*Exercise directions*
Update these lines by replacing every "image size" with "canvas size" and keeping everything else the same. Omit the pictures from your answer.

*Data provided*
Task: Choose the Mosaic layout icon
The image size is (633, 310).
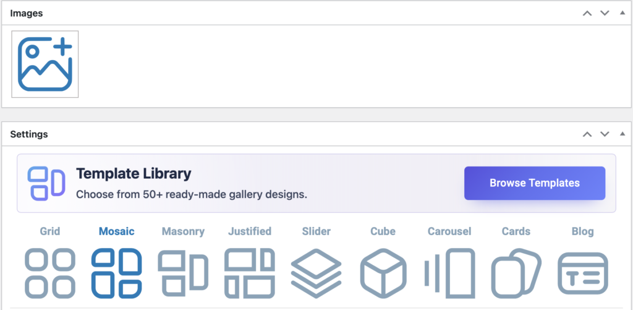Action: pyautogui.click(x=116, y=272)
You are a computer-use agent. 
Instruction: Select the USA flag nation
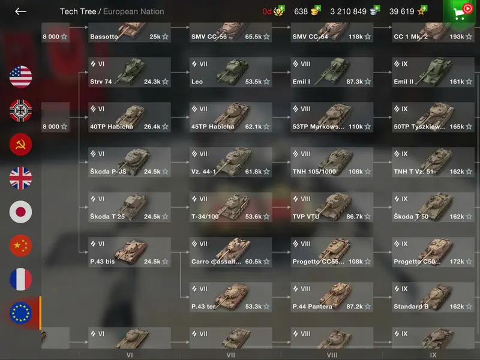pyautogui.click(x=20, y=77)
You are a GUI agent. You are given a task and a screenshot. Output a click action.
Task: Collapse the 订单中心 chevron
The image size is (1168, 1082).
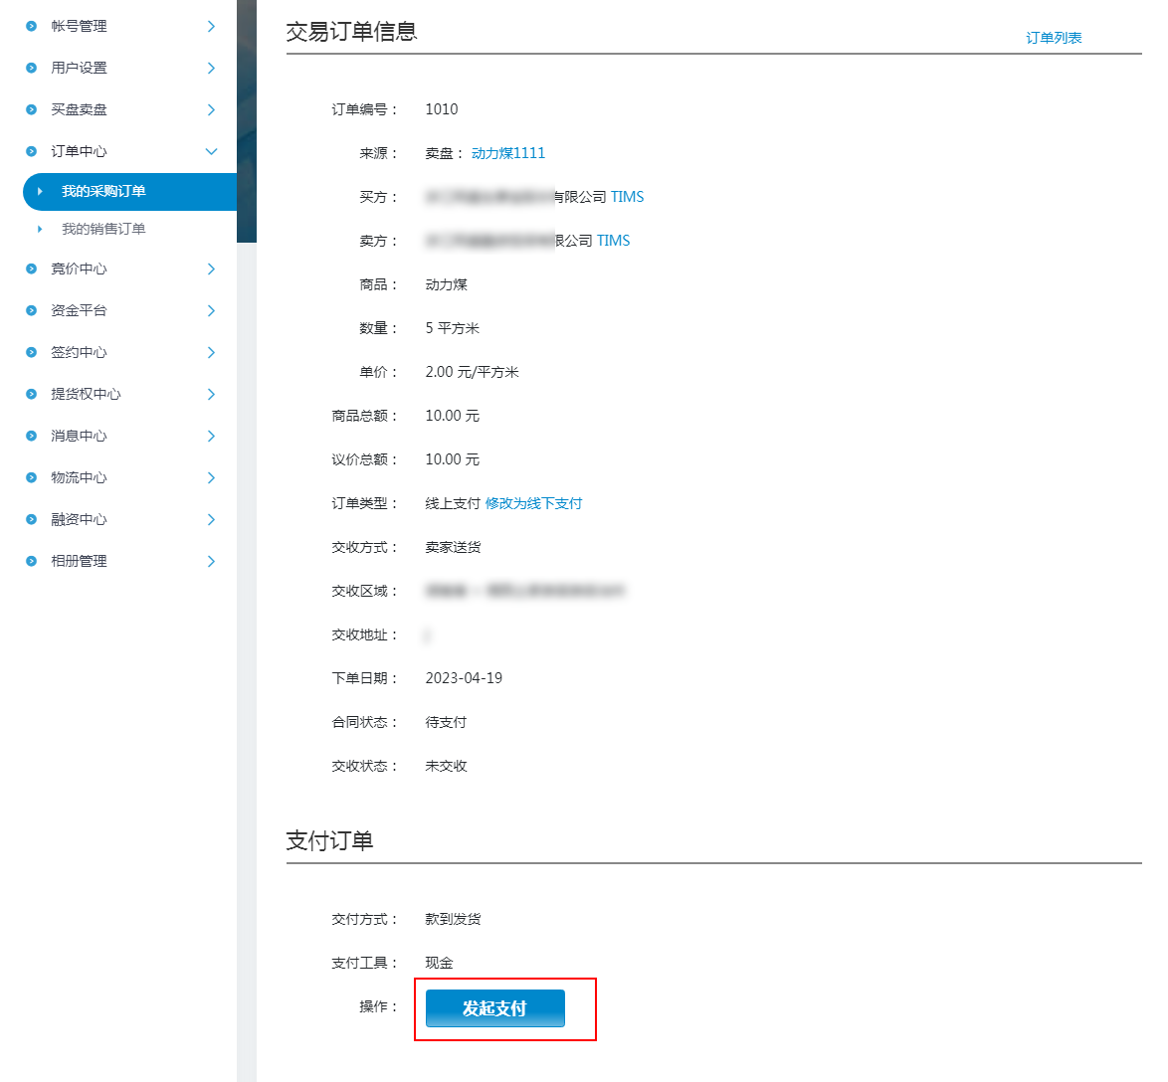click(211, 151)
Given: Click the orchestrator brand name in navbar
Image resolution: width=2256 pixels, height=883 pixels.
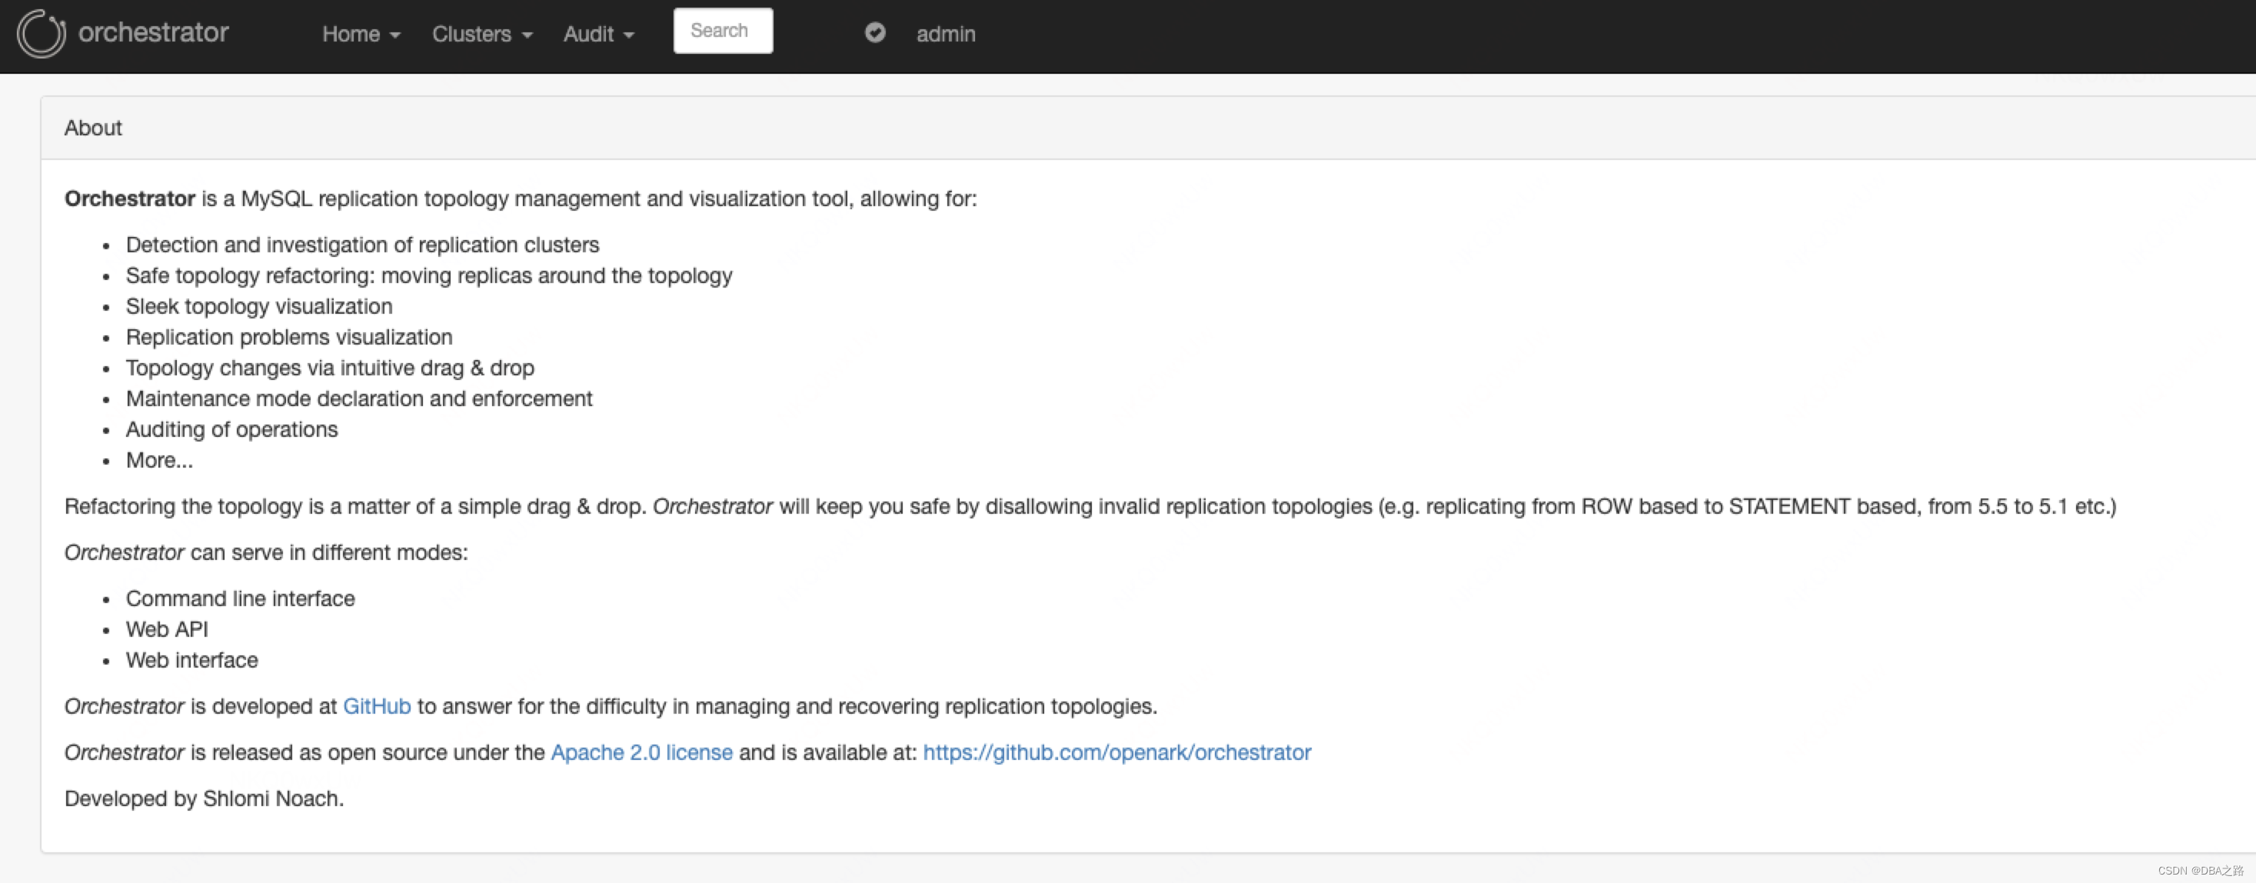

*Exercise response*
Task: Choose the Mosaic layout icon
The canvas size is (633, 310).
Action: pyautogui.click(x=116, y=272)
You are a computer-use agent. 
Instruction: Select the USA flag nation
pyautogui.click(x=20, y=77)
You are a GUI agent. You are given a task and a screenshot. Output a click action.
Task: Collapse the 订单中心 chevron
The canvas size is (1168, 1082).
click(211, 151)
Given: Click the orchestrator brand name in navbar
Image resolution: width=2256 pixels, height=883 pixels.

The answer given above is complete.